Friday 16 September 2016

The Hunchback of Notre Dame - Victor Hugo

"Without a doubt the Cathedral of Notre-Dame is, even today a majestic and sublime edifice. Though it has preserved a noble mien in aging, it is difficult to suppress the feeling of sorrow and indignation at the countless injuries and mutilation which time and man have wrought upon this venerable monument between the time of Charlemagne, who laid its first stone, and that of Philip-Augustus, who laid its last."
This Victor Hugo classic is set in ancient Paris, and it is an ode to the Cathedral of Notre-Dame. Much as most of the characters in the book have a tragic fate, it is at the cathedral that the author mostly wants us to gaze with "reverent admiration"-an edifice where "everything had its place in that self-created, logical, well-proportioned art. By measuring the toe, we estimate the giant."
There are three main characters in the story. The first is Claude Frollo, a scion of a middle-class Parisian family. As a boy, Frollo was reserved, bright and by nature melancholy. His parents had destined him for priesthood, "and at sixteen was a match for a father of the Church in mystical law." His thirst for knowledge drove him to the study of canon and civil law, liberal arts and medicine. He later thoroughly digested the science of herbs and studied languages. All this learning gained him a reputation so great for one so young.
After his parents had died, fate prematurely bestowed on him the duty of looking after his younger brother Jehan. For someone who spent most of his young life pinioned to books, his devotion to his younger brother was his first human affection.
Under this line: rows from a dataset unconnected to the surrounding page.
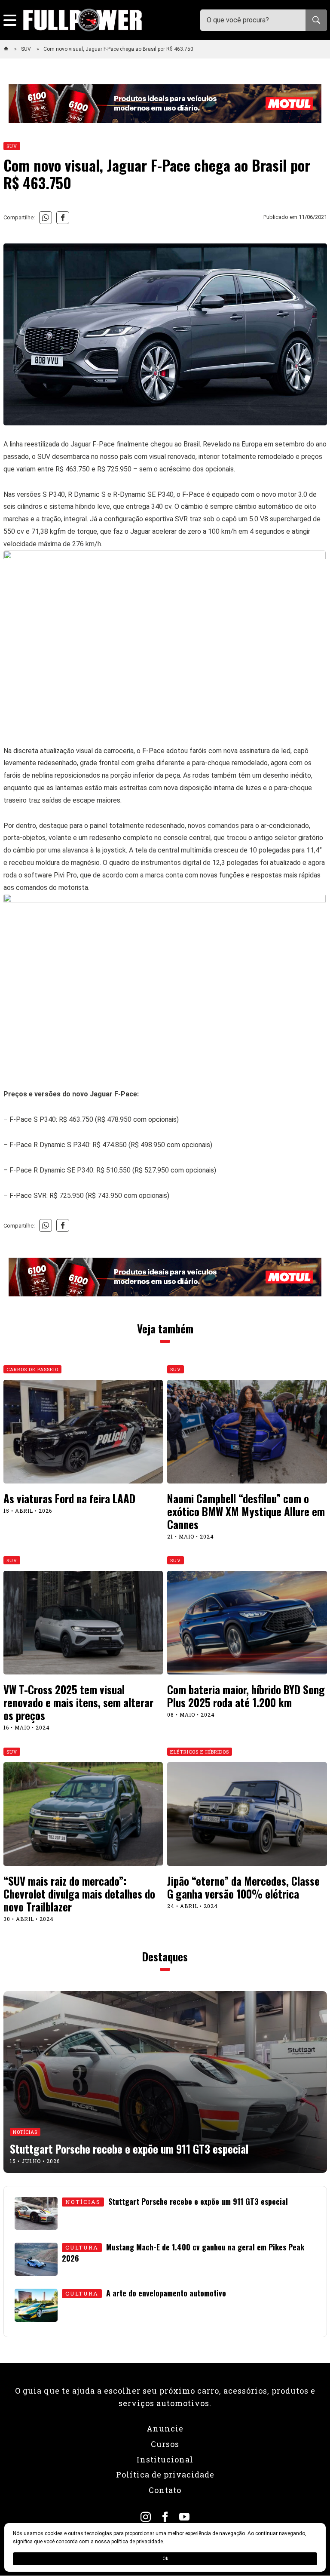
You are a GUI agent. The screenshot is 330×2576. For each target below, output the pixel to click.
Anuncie (165, 2428)
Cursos (165, 2444)
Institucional (165, 2459)
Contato (165, 2490)
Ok (165, 2558)
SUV (26, 49)
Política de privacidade (165, 2474)
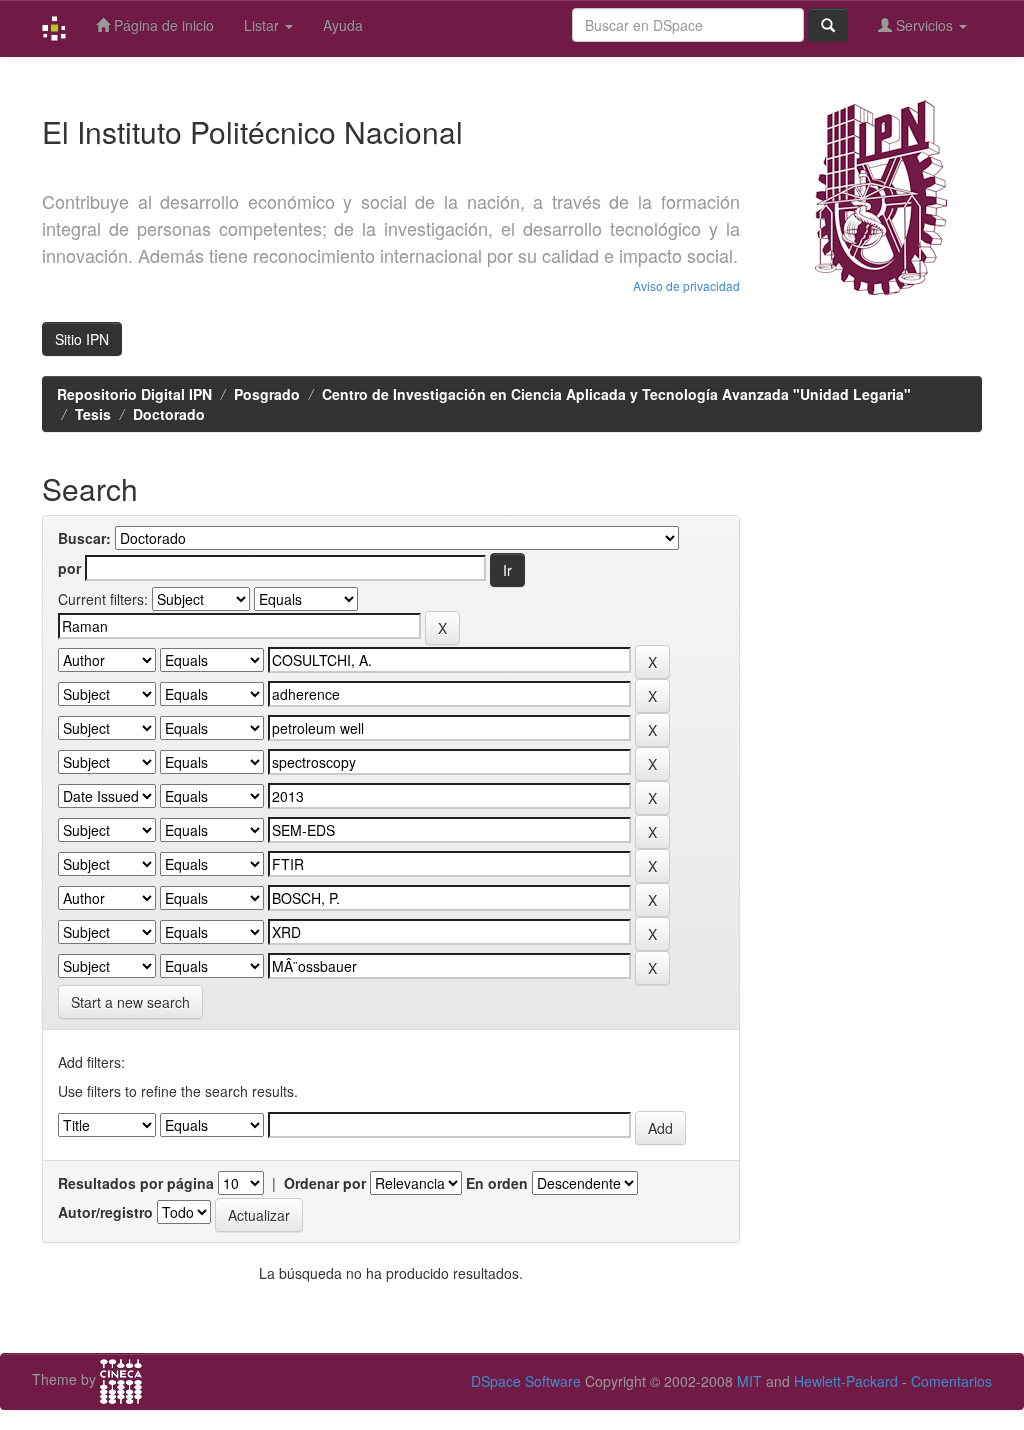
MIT (749, 1381)
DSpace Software (526, 1381)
This infant brother 'who had dropped from heaven into his arms,' made a new man of him. He discovered that there was much more to life than the poetry of Homer and the mysteries of science. He discovered the necessity of affection. He threw himself therefore at the care of his brother, showing him all the love he could.
At the age of twenty, Frollo was ordained a priest. It was at this time that he found Quasimodo, a deformed infant and the other major character in the book, abandoned outside the door of the church. When Claude Frollo pulled the sack covering the child, he found himself looking at a monster: "the head pushed down between the shoulders, the spine curved, the breastbone protruding, the legs bowed." The child's ugliness inexplicably heightened the priest's compassion.
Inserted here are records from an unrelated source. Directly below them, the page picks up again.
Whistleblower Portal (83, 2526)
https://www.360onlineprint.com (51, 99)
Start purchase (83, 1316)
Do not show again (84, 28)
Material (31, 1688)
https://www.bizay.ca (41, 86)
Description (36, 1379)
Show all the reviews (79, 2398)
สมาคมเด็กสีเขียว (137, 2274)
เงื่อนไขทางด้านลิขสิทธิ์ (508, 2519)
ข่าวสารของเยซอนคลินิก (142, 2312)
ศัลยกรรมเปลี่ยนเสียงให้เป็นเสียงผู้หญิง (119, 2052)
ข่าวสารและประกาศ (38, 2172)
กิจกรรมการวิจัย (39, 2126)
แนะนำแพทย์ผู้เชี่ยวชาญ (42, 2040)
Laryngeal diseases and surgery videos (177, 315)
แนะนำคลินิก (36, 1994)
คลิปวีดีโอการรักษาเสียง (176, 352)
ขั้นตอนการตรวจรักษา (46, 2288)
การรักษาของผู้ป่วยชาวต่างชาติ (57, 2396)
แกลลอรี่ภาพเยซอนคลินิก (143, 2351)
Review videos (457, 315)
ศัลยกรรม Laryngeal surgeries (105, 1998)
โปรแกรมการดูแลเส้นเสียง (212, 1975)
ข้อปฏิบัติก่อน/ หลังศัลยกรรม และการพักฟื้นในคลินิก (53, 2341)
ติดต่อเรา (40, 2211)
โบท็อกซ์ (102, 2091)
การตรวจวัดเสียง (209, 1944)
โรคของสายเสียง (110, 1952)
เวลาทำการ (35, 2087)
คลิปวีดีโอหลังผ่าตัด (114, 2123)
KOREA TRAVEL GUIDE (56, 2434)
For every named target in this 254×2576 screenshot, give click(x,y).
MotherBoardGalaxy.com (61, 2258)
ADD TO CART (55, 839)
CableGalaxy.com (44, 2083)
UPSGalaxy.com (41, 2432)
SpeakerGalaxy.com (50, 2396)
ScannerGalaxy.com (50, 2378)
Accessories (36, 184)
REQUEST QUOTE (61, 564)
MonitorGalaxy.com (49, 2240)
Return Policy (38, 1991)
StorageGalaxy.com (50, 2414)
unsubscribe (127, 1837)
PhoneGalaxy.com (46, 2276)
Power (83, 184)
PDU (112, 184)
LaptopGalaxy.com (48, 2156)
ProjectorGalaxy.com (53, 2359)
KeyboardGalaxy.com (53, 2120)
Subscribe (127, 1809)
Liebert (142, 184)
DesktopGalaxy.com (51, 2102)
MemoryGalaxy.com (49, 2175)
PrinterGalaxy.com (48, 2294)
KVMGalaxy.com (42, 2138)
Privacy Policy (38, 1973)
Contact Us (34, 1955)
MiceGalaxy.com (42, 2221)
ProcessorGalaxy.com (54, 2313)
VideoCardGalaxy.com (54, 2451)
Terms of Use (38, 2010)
Frollo adopted the child, baptized him and raised him as his own. When frightened dogs barked at him, it was between the legs of the Claude Frollo that Quasimodo sought refuge. The priest also taught him to speak, read and write. Quasimodo was, therefore, grateful to the priest. But the relationship between them was no better than that of a master and his dog.
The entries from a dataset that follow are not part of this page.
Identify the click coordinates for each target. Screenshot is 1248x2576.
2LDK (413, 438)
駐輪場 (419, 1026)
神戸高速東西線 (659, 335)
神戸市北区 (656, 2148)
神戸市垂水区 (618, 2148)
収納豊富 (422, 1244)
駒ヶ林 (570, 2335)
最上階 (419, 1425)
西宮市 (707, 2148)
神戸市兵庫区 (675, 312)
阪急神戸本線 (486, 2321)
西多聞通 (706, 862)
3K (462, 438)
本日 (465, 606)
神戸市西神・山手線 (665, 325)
Quasimodo grew up to be the bellringer of Notre Dame. Cut off from society by the double tragedy of deformity and orphanhood, the Cathedral of Notre Dame became his prison and his universe. Like a reptile, he could be seen all day crawling along the arches and corners of the church.
But, what mostly gave him joy, and seemed to arouse his soul the most, was ringing the bells of the Notre Dame. Though their noise turned him deaf, he loved them, talked to them, danced to the frenzy of their sound, and caressed them as one human would another. The third major character is the dancing gypsy, La Esmeralda, with beauty so rare and incomparable.
Victor Hugo eloquently takes us on a tour of ancient Paris. While it is the doomed relationships between these three that he narrates with skill and humor, it is the spectacle of the Cathedral of Notre Dame that his literary torch shines on. Even though the main protagonists lives are replete with events, the reader gets the impression that the author sees nothing remarkable or memorable about them.
the story, the citizens of Paris seemed to be dancing their way across the stage of their doomed lives in a predictable fashion. They have do-nothing kings, happy bourgeois, dungeons and the scaffold for the both the innocent and the guilty, and the merry, noisy, naïve, haggard and filthy masses. Human life is portrayed in the book as a sad spectacle without charm.
But not so with the cathedral, 'it was a vast symphony in stone,' the author writes, 'the colossal work of a man and of a nation, a unified complex ensemble, like the Iliads and the Romanceros, to which it is a sister production.' Its facades, its chiseled arches, its steps, its steeples, its pillars, its statues, its chubby cherubims, its art, its windows are so intricately and elaborately depicted. Their beauty seemingly juxtaposed to the ugliness of human life.
There is a lament in the author's voice about the changes and mutilations that humanity has wrought on this imposing edifice, but no such sentiment is displayed for the wretchedness of the lives of fellow humans. It is as if the appalling and endless carnage of human life is told merely to show, if not accentuate, the beauty of the cathedral. The reader gets the impression that the author had given up on humanity, rejected and rebelled against the fierceness of the world, and hid in his hovel-art.
The Hunchback of Notre Dame is an excellent historical novel and a grand sojourn of old Paris. Its depiction of place and person is symphonic and skillful. Its narrative, with strong political, social and even religious themes, soars to the end. The book is a classic that deserves to be read and re-read.